ペイン

The Beguiled/ビガイルド 欲望のめざめのペインのレビュー・感想・評価

2.0
蓮實重彦が腐した映画の中にはけっこう面白いものもあると私は思うが、それでも本作に対する彼の"愚かにして醜い"という感想には少なからず同情してしまう。

いつもの"淡いソフィアタッチ"で描くのは100歩譲っていいとしても、それにしてもあらゆる部分が中途半端であり、どこの描写にも本気で切り込まないので90分ながら平板で単調極まりない。

"雰囲気美人"という言葉があるが、まさにそんな感じの映画だった。決して雰囲気美人をディスりたいわけではない。雰囲気だけでも良いのだから立派なことだとは思う。

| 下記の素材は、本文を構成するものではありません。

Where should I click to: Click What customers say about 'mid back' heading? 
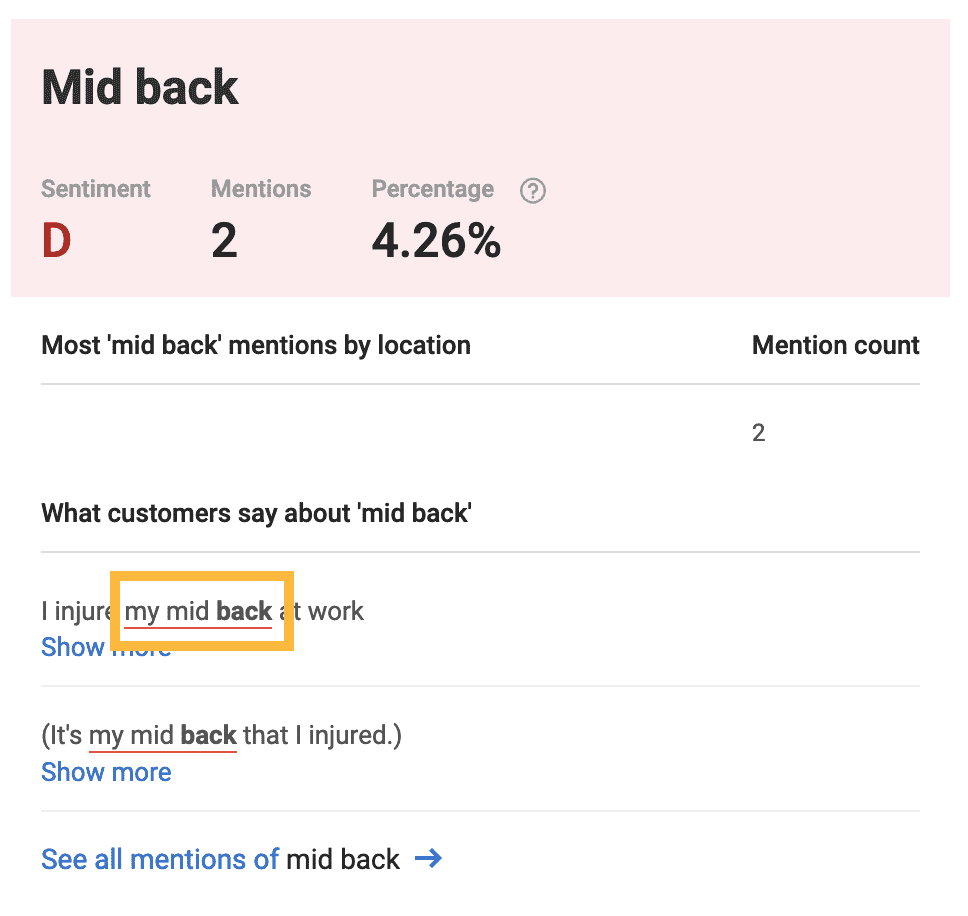(257, 514)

オリジナルの『白い肌の異常な夜』が大大大好き人間の言うことなのであまりあてにはしない方がいいと思うし、きっと本作から観た人はそれなりには楽しめると思う。ただあの狂気と禍々しさ、最後に漂う妙なアゲ感すらも知ってしまった身からすると本作はただただ凡庸と言わざるを得ない。

現状のソフィア・コッポラワースト。
ちなみに私は初期2作の『ヴァージン・スーサイズ』『ロスト・イン・トランスレーション』は好き。